------ TEXT PROVIDED

What is Service-Learning?

What is Service Learning?

According to the Corporation for National and Community Service, Service Learning is “A method under which students learn and develop through active participation in thoughtfully organized service experiences that meet actual community needs, that are integrated into the students’ academic curriculum or provide structured time for reflection, and that enhance what is taught in school by extending student learning beyond the classroom…”

Service Learning enhances what students are learning in the classroom and gives them the opportunity to actively reflect on learning during their service experience.  The service experience provides a context for observing or trying out discipline-based concepts and skills. Likewise, the academic context enriches the service experience by raising questions about real world concerns and providing a forum for probing these concerns in-depth.

Adapted from: Outreach and International Affairs Office, Virginia Tech. Service-Learning Faculty Handbook

Read more about some of the service-learning courses and projects at KSC.

Have questions or want to get started in Service-Learning?  Contact Karen Balnis, Service Learning and Internship Coordinator in Academic and Career Advising.

------------
------ SUPPLIED ENTRIES

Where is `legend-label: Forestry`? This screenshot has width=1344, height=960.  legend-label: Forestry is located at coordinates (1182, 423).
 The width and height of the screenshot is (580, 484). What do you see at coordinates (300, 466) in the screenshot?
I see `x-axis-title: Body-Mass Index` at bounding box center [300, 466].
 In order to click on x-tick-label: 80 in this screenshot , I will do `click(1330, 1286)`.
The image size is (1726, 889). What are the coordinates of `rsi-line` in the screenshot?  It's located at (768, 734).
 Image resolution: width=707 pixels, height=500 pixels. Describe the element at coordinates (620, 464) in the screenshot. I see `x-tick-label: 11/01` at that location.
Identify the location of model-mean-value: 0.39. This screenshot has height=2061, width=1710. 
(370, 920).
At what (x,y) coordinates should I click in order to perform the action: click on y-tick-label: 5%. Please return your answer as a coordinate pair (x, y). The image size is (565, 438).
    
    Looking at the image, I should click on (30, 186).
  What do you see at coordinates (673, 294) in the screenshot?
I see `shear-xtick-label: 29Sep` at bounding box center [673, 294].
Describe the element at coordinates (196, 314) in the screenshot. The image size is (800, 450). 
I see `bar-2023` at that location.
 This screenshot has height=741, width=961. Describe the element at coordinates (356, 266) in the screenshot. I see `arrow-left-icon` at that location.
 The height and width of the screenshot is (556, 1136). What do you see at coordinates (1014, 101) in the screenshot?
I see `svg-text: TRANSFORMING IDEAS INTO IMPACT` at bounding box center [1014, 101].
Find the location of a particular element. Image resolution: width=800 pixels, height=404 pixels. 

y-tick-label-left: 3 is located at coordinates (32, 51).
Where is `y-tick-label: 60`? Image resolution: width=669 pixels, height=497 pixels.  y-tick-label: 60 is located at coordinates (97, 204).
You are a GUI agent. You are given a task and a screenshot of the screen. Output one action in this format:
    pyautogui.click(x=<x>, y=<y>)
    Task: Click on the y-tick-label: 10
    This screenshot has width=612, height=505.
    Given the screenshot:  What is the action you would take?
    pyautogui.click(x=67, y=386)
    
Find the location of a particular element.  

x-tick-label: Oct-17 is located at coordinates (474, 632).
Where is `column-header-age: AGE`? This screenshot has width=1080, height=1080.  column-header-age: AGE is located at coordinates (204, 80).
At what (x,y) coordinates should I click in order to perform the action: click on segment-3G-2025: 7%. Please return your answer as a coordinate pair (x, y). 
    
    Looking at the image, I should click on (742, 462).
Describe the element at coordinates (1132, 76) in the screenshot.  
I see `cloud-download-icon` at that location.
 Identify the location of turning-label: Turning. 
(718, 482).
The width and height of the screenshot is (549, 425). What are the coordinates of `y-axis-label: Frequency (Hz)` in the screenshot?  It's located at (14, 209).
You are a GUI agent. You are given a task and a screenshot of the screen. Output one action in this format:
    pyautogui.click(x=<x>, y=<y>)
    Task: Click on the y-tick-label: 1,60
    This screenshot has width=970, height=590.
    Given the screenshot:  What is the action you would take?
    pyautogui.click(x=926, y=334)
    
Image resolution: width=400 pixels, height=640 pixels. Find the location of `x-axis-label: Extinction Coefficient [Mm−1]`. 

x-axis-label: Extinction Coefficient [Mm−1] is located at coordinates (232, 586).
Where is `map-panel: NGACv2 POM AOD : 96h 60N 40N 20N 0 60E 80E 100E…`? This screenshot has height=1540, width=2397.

------------

DIRECTIVE 1: In the service-learning text, whose definition of Service Learning is quoted?
DIRECTIVE 2: Echo everything in the service-learning text from "According to the" down to "these concerns in-depth.".

TASK ANSWER 1: The Corporation for National and Community Service.

TASK ANSWER 2:
According to the Corporation for National and Community Service, Service Learning is “A method under which students learn and develop through active participation in thoughtfully organized service experiences that meet actual community needs, that are integrated into the students’ academic curriculum or provide structured time for reflection, and that enhance what is taught in school by extending student learning beyond the classroom…”

Service Learning enhances what students are learning in the classroom and gives them the opportunity to actively reflect on learning during their service experience.  The service experience provides a context for observing or trying out discipline-based concepts and skills. Likewise, the academic context enriches the service experience by raising questions about real world concerns and providing a forum for probing these concerns in-depth.